Молчаливый и неразговорчивый с воеводами, Черкас спросил:

— Где вьюк? Вернуть немедля!

— Я не про вьюк! Как думашь, пойдет воевать Кучумка Тарский городок?

— Ты бы пошел? — глядя прямо в глаза воеводы, спросил Черкас.

— Да ты что? Воев — нет! Сам-собою — старец! Куды воевать-то?

— А я бы пошел! — сказал, круто поворачиваясь, Черкас и, уже протопав коваными сапогами по тесаным половицам атаманской избы, в дверях, повернувшись так, чтобы пролезли в дверь широченные плечи, добавил: — И Кучум-хан пойдет! Он — воин!

Воейков прикусил язык.

Следующим утром, собрав всех, кого можно было вывести из Тары, не обезоружив город, Воейков повел отряд в Барабинские степи, чтобы отыскать Кучума и упреждающим ударом разгромить его.

Кончался август 1598 года, со времени прихода отрядов Кольца и Ермака на Урал прошло ровно шестнадцать лет.

Вместе с Воейковым шел и голова Черкас Александров, ведший казаков и служилых татар. Всего в отряде было 400 человек.

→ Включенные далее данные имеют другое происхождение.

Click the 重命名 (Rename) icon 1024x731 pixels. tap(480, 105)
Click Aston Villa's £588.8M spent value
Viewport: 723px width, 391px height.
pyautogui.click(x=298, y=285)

Рассыпав казаков и татар на мелкие разъезды, Черкас приказал идти в подгляд и языков имати. Воейков следовал Черкасу по пятам, ведя ратных людей и обоз.

К вечеру привели языков. Черкас допрашивал их сам, без толмачей, по-татарски.

— Во, как лопочет! — удивлялись стрельцы.

— Дак у него все вой — татары, и жена татарка.

— Да он и сам татарин.

— Да не... Он — казак донской.

— А они что, не татары? Вольные-то казаки самые татары и есть! И энтого — то Иваном зовут, то Черкасом дразнят. А Черкас по-ихнему «военачальник» значит!

Стрельцы, постукивая повешенными на перевязях зарядцами, будто козы на водопое, чистили пищали, размеряли по зарядцам пороховой запас.

— Воеводитель он изрядный! Видать, его планида — черкасом-то быть!

Пленные показали, что Кучум кочует на Черных водах. При нем собраны 500 воинов и 50 бухарских торговых людей. Что он готовится к набегу на Тару и ждет подкреплений.

Скоро прискакала еще одна сторожа и доложила, что в двух днях пути от Кучума идет калмыцкая воинская орда в пять тысяч сабель.

— А куды идут и чо деять намерены, не ведомо.

Воеводы собрались на совет.

— Вот попали, дак попали! — говорил Воейков. — Тут не знаешь, куда и поворачиваться!

— А может, калмыки противу Кучума идут?

— Хорошо, когда противу Кучума, а ежели с ним на соединение? Вот они стакнутся, да на Тару! Мигом к ним воры всякие набегут, и станет их под острожком тыщ с десять! Вот тогда и завертимся.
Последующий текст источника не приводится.